Danny stood outside, his coffee burning his fingertips through the paper cup. He looked at his watch. It was nearly nine o’clock. Allan wasn’t coming. Danny wondered if maybe since the last time—when Danny had introduced himself to his grandson and Allan had backed almost onto the road before breaking into a trot—that Allan’s parents had suggested Allan take another route to school. If that had happened, though, Danny figured Steven would have called and confronted him. Steven loved to confront him.
“Sir?”
Danny turned.
“You forgot your book, sir.” The young man from the coffee shop was holding Danny’s copy of Moby Dick out to him.
“Thanks.”
“Have a good day.”
“You too.”
Danny walked down to the river. In the decades since Cheyenne had disappeared, other women like her had gone missing. He didn’t know Charlie enough— Well, he didn’t know Charlie at all, really, so he couldn’t say why the boy had volunteered his boat to search the river, but Danny would guess that Charlie’s mother’s disappearance was the primary motivation.
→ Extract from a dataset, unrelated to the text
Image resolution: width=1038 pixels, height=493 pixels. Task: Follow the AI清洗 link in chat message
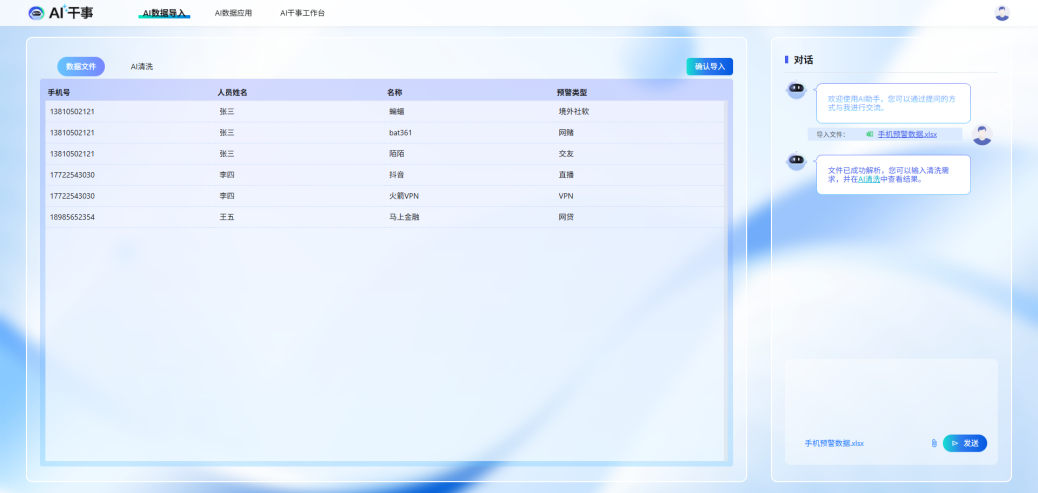(x=868, y=179)
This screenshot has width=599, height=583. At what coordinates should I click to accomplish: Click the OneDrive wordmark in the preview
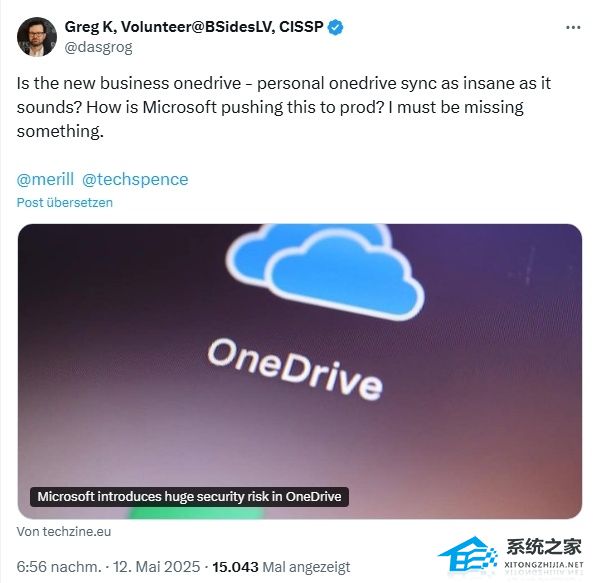pos(295,369)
On the radio, Danny had heard other members of Charlie’s team, volunteers, talk about why they went back and forth and up and down the river dragging hooks along the bottom. The police wouldn’t do it, was one reason. Year’s ago, they’d found some poor soul’s bones turned up by the spring melt and people speculated that maybe there were others down there in the mud. That was another reason. But both the volunteers they interviewed had lost someone close to them—an aunt, a family friend—and their voices got hooked on the names of their lost loved ones.
As a boy, Danny had paddled a canoe on this river. There had been fish then, and he’d fished for them and caught them. He’d always found it eerie, though, that you couldn’t see the bottom, so when his friends went swimming, Danny had always watched from the shore. There was no path along the bank, then. No lawn. No benches.
Danny sat down.
The boat was near the King Street Bridge. Charlie was in it, standing up. He wondered what work Charlie did that he could be in a boat searching a river at nine on a weekday morning. He’d be in his thirties, now. Thirty-five.
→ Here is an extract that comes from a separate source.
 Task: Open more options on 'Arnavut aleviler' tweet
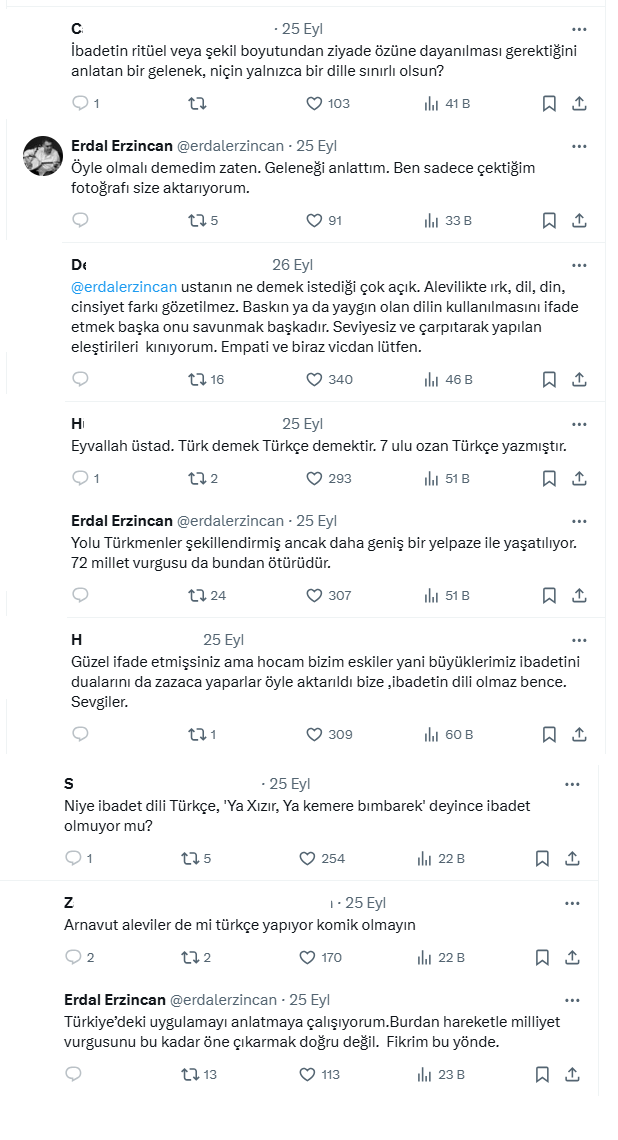[572, 902]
A couple, dressed all in white, walked their West Highland Terrier along the path and stopped to say hello to Danny’s son. Danny was too far away to hear what they were saying, but something in the way the woman put her hands on her hips and the way Charlie stood facing them suggested that they’d bumped into each other like this before.
Danny wondered if he were to walk by, stooped as he was now, his features obscured by loose old flesh, if Charlie would even recognize Danny, see in Danny some premonition or promise, some future self.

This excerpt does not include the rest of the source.